The illusion resisted—this one was stronger than the one on the lab—but it couldn’t stand against the power Stone was pouring into it. At last it gave way, staggering him backward as it ripped free and disappeared.
Jason caught him, gripping his arms with strong hands, and set him back upright. “Holy shit.”
Next to him, Viajera growled agreement.
This building was smaller than the lab, light-colored, its windows covered with metal plates instead of plywood. Perimeter lights shone all around it, illuminating a reinforced metal front door that clearly hadn’t been original equipment.
Viajera nudged Stone forward, her growl growing impatient.
This was it.
As they moved forward, quickly but with care, they saw no sign of any of the enhanced henchmen.
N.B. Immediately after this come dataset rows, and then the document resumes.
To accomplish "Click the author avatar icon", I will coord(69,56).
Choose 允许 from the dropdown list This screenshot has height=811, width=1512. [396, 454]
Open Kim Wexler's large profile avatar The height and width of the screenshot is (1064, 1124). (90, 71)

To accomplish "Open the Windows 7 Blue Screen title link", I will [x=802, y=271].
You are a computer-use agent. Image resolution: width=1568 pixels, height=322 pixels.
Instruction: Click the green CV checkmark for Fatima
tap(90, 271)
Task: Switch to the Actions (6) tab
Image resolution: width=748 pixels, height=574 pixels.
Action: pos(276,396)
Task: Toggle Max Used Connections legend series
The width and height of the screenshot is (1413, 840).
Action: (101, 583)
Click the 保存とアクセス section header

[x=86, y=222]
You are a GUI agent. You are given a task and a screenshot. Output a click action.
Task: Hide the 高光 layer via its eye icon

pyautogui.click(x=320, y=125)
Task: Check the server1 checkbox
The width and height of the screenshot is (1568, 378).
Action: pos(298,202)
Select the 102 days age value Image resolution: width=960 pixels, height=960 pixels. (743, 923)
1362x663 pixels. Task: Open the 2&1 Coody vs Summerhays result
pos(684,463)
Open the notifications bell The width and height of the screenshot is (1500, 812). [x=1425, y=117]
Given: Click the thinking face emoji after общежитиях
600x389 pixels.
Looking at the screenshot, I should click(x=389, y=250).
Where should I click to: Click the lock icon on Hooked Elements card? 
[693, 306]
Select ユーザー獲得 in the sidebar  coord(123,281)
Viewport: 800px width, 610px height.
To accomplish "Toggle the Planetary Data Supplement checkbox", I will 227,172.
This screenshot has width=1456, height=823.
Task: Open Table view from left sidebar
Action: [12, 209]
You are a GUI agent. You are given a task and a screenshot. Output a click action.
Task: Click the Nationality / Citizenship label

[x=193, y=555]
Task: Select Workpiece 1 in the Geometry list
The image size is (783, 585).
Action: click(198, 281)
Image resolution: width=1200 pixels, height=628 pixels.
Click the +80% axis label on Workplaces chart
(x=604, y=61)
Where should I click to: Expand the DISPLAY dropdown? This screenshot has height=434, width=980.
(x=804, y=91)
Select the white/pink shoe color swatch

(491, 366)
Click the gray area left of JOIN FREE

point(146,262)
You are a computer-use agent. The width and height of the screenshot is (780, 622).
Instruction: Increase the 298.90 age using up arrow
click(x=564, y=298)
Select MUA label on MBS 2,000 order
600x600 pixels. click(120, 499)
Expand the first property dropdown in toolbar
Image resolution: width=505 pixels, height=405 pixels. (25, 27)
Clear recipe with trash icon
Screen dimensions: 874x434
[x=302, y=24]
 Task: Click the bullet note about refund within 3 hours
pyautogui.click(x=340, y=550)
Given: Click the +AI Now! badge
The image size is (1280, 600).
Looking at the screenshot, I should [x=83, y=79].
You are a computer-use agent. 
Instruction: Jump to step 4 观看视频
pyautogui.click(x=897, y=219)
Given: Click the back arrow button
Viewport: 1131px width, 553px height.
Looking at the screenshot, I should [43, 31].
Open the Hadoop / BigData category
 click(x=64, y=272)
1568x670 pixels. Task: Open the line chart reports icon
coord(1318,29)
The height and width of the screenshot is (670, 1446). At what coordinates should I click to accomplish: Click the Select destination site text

Stone didn’t know if they’d fled or if they were inside, but either way it didn’t matter. Their objective was clear.
“In the front, or through one of the windows?” Jason asked. He stood on the balls of his feet, tense and ready, his hands clenching and unclenching. It couldn’t have been clearer that he wanted to use his newfound strength to rip something apart.
Stone scanned the building’s roof line again, checking for ambushers. Even though the elixir hid the men’s auras, he wasn’t too concerned—it didn’t hide their scent, and Viajera would have picked them up if they were there. “Let’s go in the front door. But with care—they could be waiting for us inside.”
Jason loped off with Viajera right behind him.
Verity glanced at Stone, her brow furrowed. “I don’t like this,” she said. “He’s…different.”